##### Source text #####

Live album by Reggie Workman
- Released: 1990
- Recorded: January and July 1989
- Venue: Knitting Factory, New York City
- Genre: Free Jazz
- Label: Music & Arts
- Producer: Reggie Workman

Reggie Workman chronology
| Synthesis (1986) | Images (1990) | Altered Spaces (1993) |

= Images (Reggie Workman album) =

Images is a live album by bassist and composer Reggie Workman. It was recorded at the Knitting Factory in New York City in January and July 1989, and was released in 1990 by Music & Arts. On the album, Workman is joined by clarinetist Don Byron, vocalist Jeanne Lee, guitarist Michele Navazio, pianist Marilyn Crispell, and percussionist Gerry Hemingway.

The title of the track "Jus' Ole Mae (Revisited)" refers to the fact that "Jus' Ole Mae" appeared on Workman's previous album, Synthesis, released in 1986.

##### Information shown #####

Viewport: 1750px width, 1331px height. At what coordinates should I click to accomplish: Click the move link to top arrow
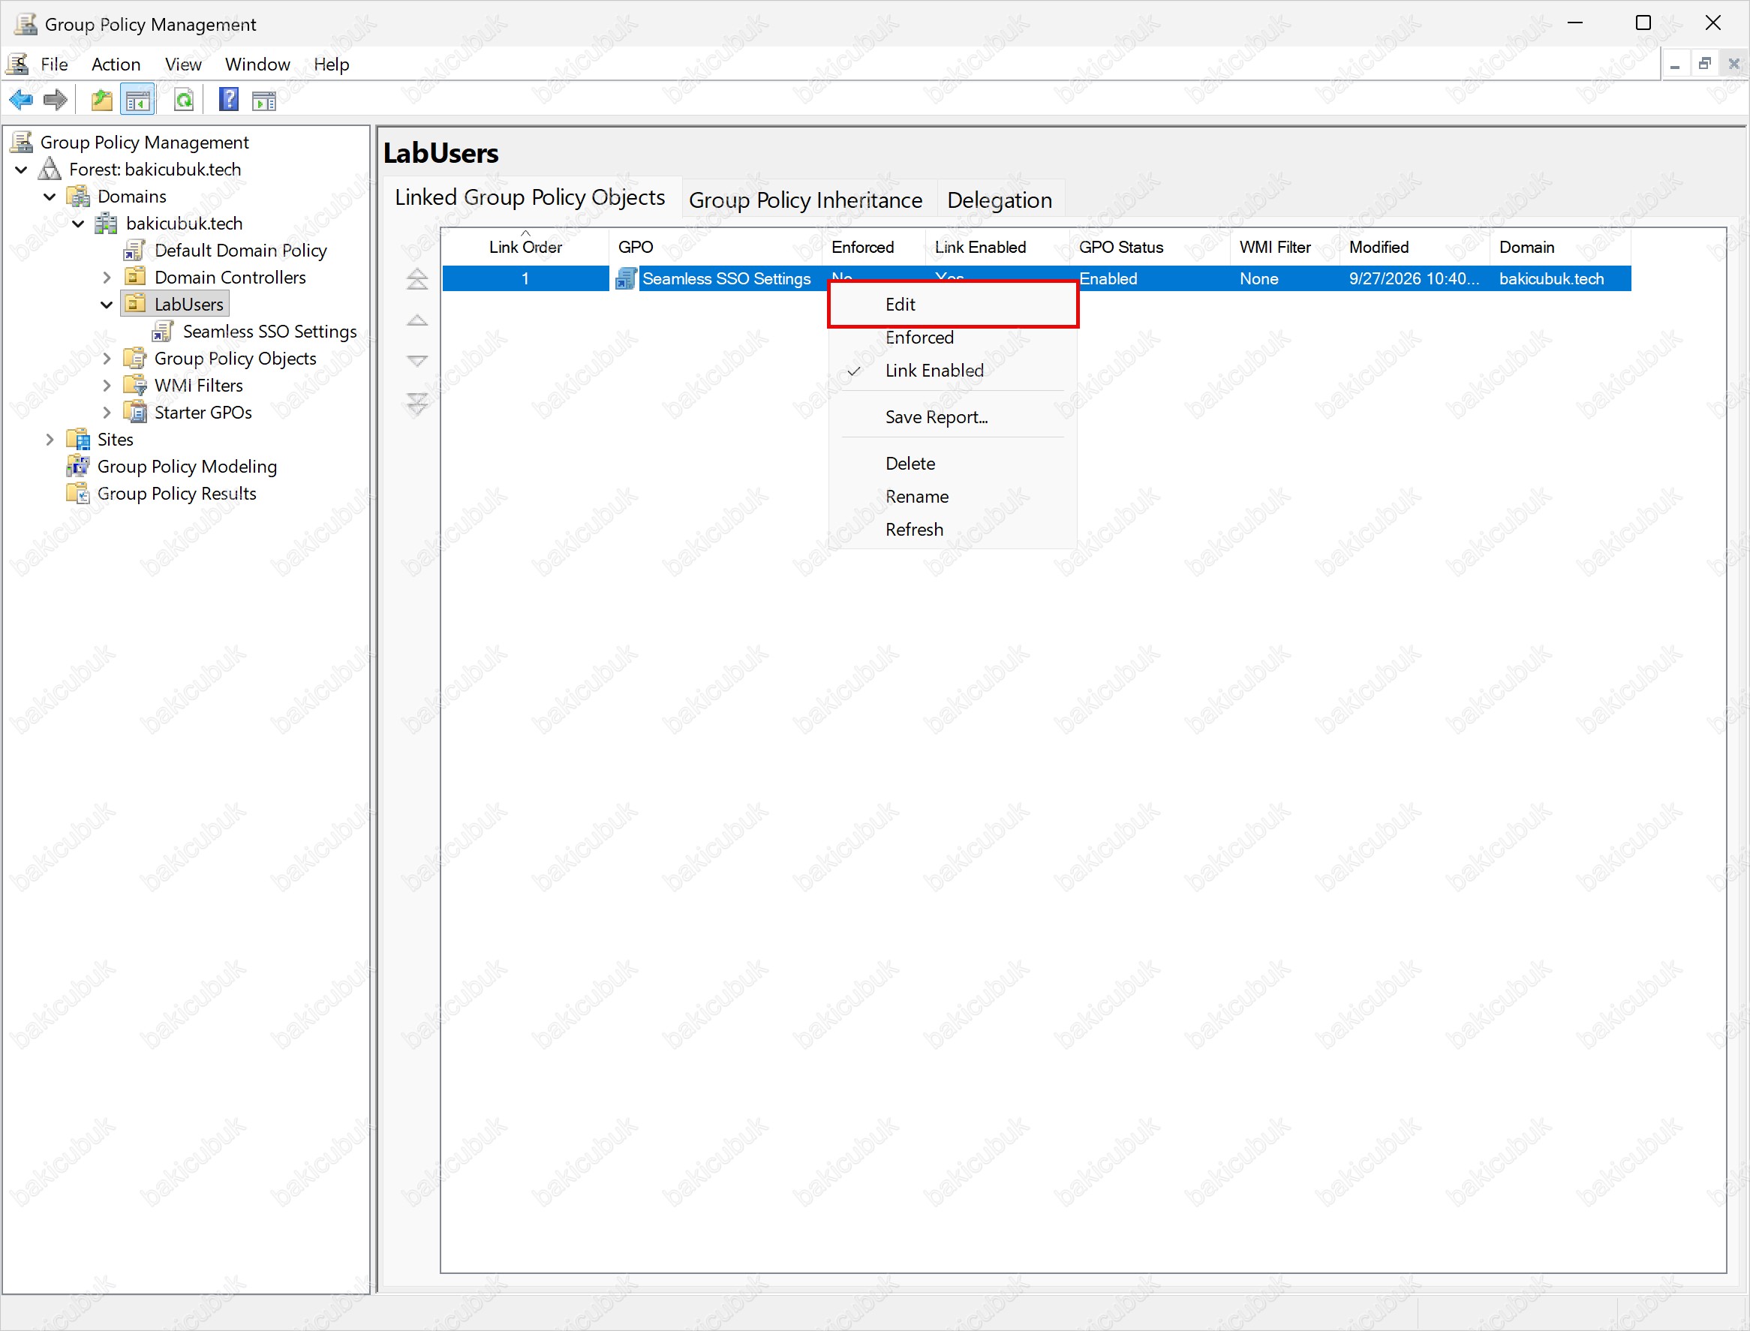coord(417,279)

#####

Required tasks:
a – Copy out verbatim the passage of the article on Reggie Workman's album Images starting at "Reggie Workman chronology" and ending at "percussionist Gerry Hemingway.".
b – According to the article on Reggie Workman's album Images, who plays clarinet on the album?

Results:
a –
Reggie Workman chronology
| Synthesis (1986) | Images (1990) | Altered Spaces (1993) |

= Images (Reggie Workman album) =

Images is a live album by bassist and composer Reggie Workman. It was recorded at the Knitting Factory in New York City in January and July 1989, and was released in 1990 by Music & Arts. On the album, Workman is joined by clarinetist Don Byron, vocalist Jeanne Lee, guitarist Michele Navazio, pianist Marilyn Crispell, and percussionist Gerry Hemingway.

b – Don Byron.